**Exercise:** Reproduce word for word the part of the material that opens with the line containing "will [x=960, y=596]." and closes with the line containing "Viewport: 1048px width, 395px", including both of those lines.
*** Given data
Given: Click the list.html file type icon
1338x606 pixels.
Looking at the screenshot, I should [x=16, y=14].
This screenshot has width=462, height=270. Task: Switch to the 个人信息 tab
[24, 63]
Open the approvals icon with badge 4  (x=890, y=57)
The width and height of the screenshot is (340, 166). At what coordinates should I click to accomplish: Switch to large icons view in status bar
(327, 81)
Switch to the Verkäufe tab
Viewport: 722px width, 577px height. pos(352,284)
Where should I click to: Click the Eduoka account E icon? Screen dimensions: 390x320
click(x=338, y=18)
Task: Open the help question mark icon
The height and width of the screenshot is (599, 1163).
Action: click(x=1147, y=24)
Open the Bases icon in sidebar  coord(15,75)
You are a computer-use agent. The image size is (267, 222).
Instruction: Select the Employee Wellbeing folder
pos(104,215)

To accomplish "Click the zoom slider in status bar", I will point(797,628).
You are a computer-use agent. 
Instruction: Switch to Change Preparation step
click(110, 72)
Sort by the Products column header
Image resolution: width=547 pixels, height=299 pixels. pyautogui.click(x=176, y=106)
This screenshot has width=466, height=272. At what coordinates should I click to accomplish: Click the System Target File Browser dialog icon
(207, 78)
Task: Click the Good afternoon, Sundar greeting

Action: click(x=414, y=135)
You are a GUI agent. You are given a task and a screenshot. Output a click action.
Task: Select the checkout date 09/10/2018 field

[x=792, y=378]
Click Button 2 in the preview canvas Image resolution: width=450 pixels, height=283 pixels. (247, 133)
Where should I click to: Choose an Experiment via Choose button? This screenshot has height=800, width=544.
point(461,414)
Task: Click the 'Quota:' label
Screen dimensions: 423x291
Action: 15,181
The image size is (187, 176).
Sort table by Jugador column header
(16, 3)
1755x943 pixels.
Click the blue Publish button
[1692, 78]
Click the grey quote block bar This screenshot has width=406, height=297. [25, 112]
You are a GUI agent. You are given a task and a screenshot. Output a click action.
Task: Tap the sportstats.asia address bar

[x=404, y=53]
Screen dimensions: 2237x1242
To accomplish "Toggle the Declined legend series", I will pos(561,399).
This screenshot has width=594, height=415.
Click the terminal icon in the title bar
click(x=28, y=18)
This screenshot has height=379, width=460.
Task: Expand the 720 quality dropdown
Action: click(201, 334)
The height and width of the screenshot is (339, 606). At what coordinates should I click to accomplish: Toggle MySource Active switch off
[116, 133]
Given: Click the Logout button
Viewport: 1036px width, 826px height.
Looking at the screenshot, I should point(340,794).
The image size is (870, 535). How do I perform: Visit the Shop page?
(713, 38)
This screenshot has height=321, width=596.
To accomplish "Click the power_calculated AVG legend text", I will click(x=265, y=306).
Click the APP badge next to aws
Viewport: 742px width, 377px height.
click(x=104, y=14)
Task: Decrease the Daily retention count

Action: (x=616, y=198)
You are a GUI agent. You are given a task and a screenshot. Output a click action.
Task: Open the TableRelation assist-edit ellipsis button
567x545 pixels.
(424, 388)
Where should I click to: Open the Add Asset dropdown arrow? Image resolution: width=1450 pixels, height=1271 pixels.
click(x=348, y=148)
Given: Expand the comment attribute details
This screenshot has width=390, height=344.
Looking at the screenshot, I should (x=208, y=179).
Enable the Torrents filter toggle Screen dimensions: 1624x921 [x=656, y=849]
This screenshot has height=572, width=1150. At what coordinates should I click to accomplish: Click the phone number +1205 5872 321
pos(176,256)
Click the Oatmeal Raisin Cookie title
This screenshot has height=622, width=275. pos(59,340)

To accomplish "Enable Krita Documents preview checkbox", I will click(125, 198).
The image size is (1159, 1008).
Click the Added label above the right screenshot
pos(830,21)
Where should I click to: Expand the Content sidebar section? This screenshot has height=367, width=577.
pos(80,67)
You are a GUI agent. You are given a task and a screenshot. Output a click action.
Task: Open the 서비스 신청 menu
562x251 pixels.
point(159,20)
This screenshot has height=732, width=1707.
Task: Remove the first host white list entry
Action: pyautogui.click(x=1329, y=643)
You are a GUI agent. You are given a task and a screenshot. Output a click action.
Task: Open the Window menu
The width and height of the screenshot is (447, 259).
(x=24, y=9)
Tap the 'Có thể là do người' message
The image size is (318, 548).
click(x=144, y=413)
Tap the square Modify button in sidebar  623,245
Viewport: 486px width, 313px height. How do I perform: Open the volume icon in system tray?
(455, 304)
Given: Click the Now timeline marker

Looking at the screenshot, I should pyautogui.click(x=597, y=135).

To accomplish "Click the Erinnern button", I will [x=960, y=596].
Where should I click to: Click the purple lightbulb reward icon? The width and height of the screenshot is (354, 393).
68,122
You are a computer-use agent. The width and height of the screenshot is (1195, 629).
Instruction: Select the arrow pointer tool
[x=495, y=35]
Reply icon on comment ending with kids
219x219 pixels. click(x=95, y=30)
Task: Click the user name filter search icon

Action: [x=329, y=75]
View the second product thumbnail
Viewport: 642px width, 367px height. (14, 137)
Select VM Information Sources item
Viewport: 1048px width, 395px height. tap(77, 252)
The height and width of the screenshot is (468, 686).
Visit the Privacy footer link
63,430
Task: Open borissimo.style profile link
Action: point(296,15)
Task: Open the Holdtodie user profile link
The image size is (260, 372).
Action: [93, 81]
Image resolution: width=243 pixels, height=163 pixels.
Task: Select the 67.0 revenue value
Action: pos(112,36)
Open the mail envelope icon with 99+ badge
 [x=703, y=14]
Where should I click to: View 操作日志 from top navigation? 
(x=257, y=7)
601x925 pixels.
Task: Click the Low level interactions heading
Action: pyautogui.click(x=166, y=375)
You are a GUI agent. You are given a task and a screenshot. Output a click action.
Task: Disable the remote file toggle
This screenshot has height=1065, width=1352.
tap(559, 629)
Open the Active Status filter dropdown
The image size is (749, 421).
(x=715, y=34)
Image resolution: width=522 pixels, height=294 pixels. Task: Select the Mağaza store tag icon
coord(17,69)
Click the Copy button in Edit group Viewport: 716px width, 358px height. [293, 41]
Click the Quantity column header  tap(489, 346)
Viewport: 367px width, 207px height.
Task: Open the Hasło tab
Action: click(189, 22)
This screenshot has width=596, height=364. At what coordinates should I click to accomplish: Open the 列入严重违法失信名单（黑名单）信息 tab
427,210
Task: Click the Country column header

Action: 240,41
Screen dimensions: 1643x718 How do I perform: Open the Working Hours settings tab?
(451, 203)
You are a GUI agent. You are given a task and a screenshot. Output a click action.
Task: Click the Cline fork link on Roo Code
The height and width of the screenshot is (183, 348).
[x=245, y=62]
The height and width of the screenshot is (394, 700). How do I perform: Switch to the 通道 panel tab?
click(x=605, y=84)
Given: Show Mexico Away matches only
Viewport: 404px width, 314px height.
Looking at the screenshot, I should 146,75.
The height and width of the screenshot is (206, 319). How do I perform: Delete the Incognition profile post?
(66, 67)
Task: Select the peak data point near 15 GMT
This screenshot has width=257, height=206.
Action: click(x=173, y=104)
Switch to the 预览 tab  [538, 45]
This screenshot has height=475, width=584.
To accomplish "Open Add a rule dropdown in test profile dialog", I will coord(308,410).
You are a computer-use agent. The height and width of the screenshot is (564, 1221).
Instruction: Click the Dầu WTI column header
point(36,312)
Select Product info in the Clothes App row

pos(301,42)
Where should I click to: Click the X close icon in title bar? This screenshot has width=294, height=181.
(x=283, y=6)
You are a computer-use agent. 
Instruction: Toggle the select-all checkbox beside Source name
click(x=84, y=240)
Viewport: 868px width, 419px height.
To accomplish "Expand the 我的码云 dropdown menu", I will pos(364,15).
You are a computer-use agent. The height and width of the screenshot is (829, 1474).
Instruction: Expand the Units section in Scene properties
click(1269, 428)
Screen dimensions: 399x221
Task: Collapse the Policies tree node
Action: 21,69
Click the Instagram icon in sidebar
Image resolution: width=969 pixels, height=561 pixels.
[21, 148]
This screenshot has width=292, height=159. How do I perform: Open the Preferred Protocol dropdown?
******
**Correct output:**
To accomplish "Click the Erinnern button", I will [x=960, y=596].
Where should I click to: Click the purple lightbulb reward icon? The width and height of the screenshot is (354, 393).
68,122
You are a computer-use agent. The width and height of the screenshot is (1195, 629).
Instruction: Select the arrow pointer tool
[x=495, y=35]
Reply icon on comment ending with kids
219x219 pixels. click(x=95, y=30)
Task: Click the user name filter search icon

Action: [x=329, y=75]
View the second product thumbnail
Viewport: 642px width, 367px height. (14, 137)
Select VM Information Sources item
Viewport: 1048px width, 395px height. tap(77, 252)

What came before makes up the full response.